De nombreuses personnes ont qualifié ces actes, résultant de la flambée des prix de l’huile et du sucre d’ « inadmissibles ». L’un des citoyens va jusqu’à insulter cette maudite bouteille d’huile, qui est pour rappel, la cause principale de ce qui se passe actuellement en Algérie. Hier, les rues et ruelles de plusieurs quartiers de la Capitale étaient quasiment désertes, mis à part quelques magasins ouverts dans des régions qui n’ont pas été touchées par les actes de saccage et de vol. Les propriétaires de ces magasins ont préféré ouvrir leurs commerces afin de vendre les produits de première nécessité à l’instar du pain.
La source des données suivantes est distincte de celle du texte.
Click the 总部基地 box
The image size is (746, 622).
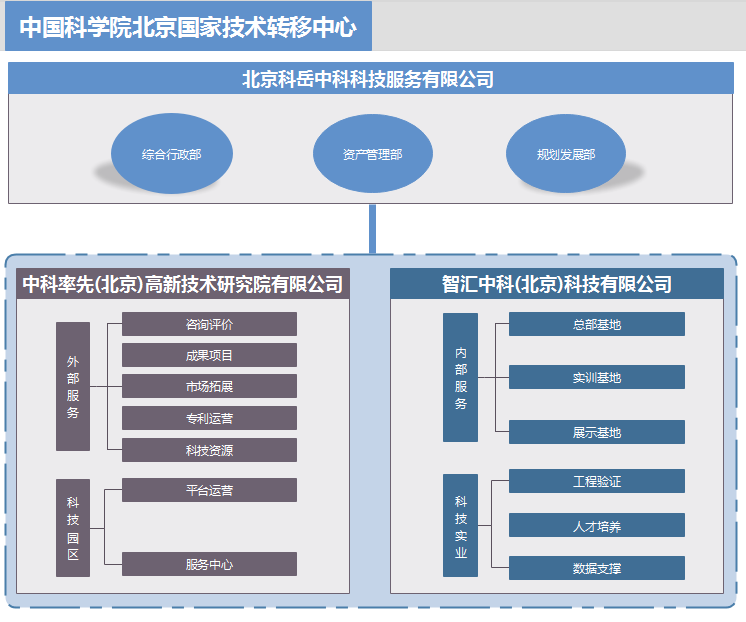pyautogui.click(x=597, y=324)
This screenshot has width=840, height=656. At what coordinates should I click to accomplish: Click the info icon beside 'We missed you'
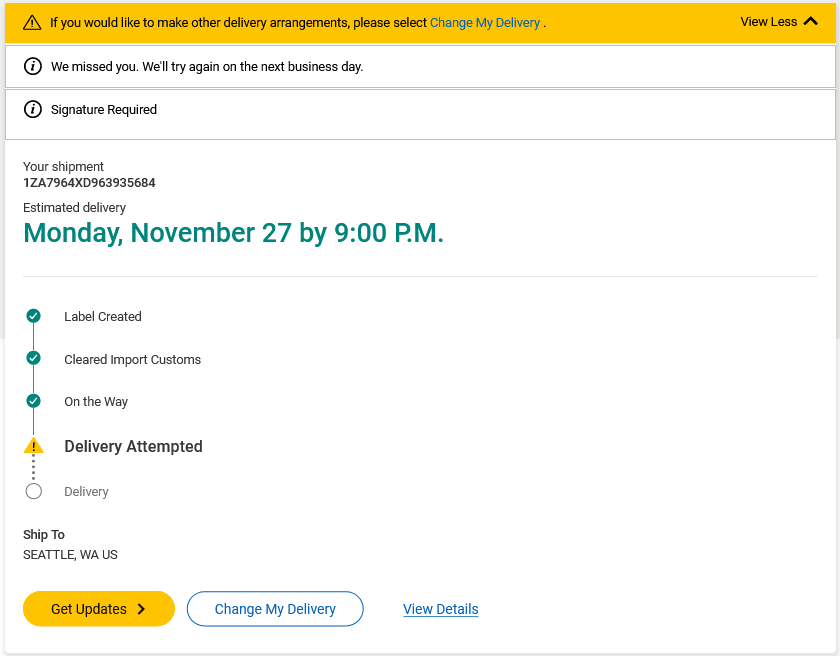[33, 66]
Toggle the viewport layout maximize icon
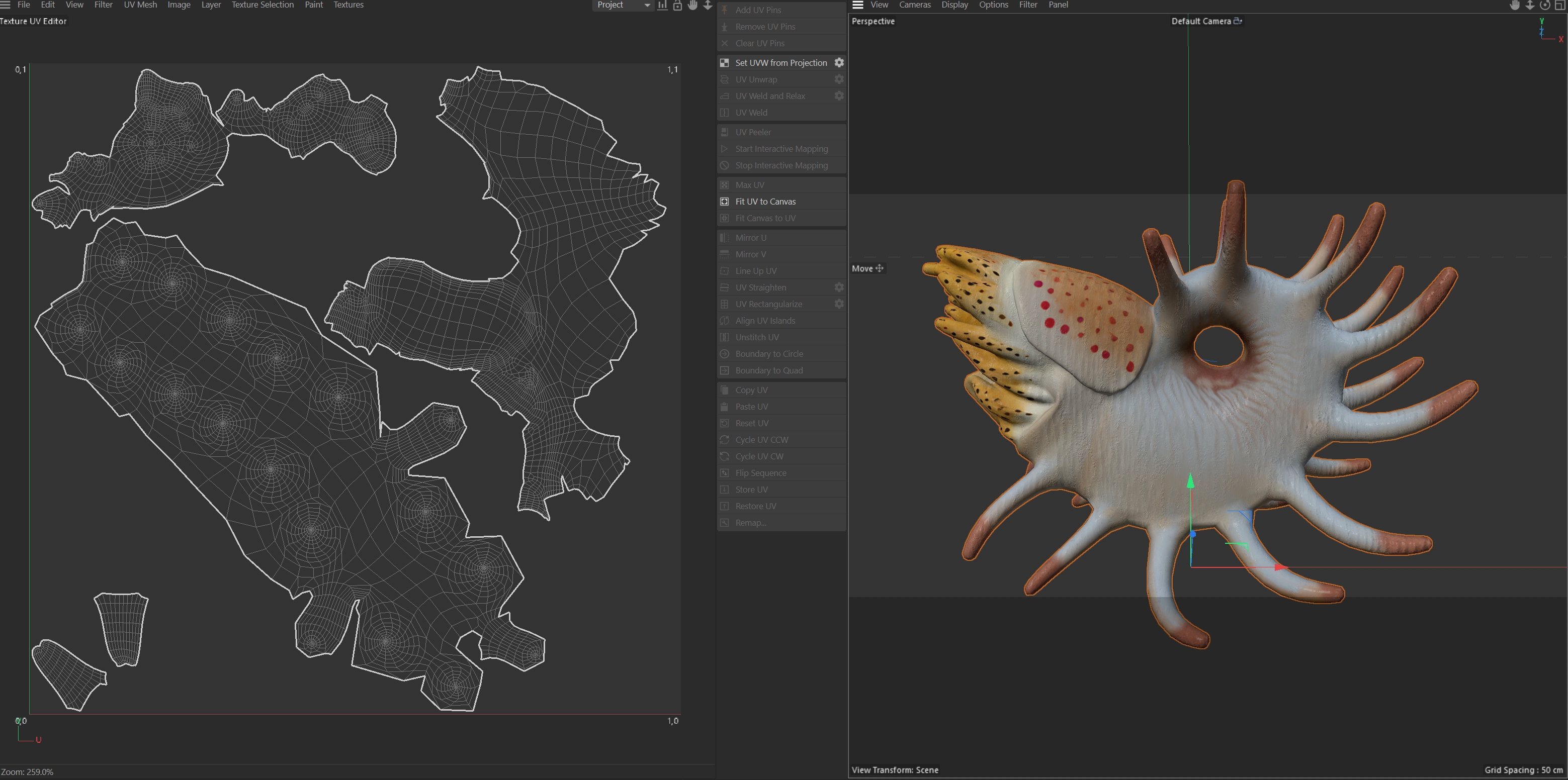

Des protestataires, pour  leur part, avaient soulevé le problème de pénurie du lait ces jours-ci. La plupart de propriétaires des grands magasins qui accueillaient de nombreux clients les fins de semaine ont baissé rideau de crainte que des manifestants ne les envahissent et les saccagent. Citons à titre d’exemple les magasins de vente de produits électroniques ainsi que les cybercafés. De crainte du retour des affrontements à nouveau, des citoyens ont fait de leur mieux pour  sécuriser leurs biens. A titre d’exemple, des propriétaires de magasins de gros à Semmar, ont préféré pour  leur part, fermer les portes de leurs échoppes  jusqu’à nouvel ordre. Ce qui a caractérisé les rues et ruelles de la Capitale ces derniers jours, c’était sans doute le recours des citoyens à la lecture des différents journaux en vue de s’informer de ce qui se produit dans les quatre coins du pays. Pour rappel, la presse nationale d’expression arabe et française a appelé les gens au calme. Un lecteur du journal « Echorouk » a déclaré : «Nous avons même peur de sortir dehors », et d’ajouter : 

«  jusqu’à quand on va demeurer dans cette situation et jusqu’à quand doit-on garder nos enfants à domicile de crainte qu’ils soient exploités dans des actes de vandalisme par des opportunistes ? ». Des citoyens ont préféré rester chez eux que de descendre dans la rue. Les services de sécurité ont installé un barrage de contrôle à proximité de la Sonelgaz à Ruisseau. En se rendant à la maison « Renault » à Al Afia, Kouba qui a été incendiée, on a constaté que tous les regards sont rivés sur cette maison du constructeur automobile français. Un fleuriste ayant ouvert sa boutique s’est interrogé : « Sincèrement, on ne savait pas pourquoi des gens visaient-ils le siège de ce concessionnaire ». « Au moment où des négociations sont en cours entre le gouvernement algérien et le constructeur français en vue d’implanter une usine de fabrication de véhicules, des actes de saccage ont visé ses agences implantées dans notre pays. Comment peut-on alors le convaincre de venir investir ici ? », a-t-il poursuivi. Une école privée sise à Kouba avait fermé ses portes hier, de crainte que cette dernière soit saccagée par des manifestants. En outre, des élèves qui suivent des cours dans cette école ont été contraints de rentrer chez eux.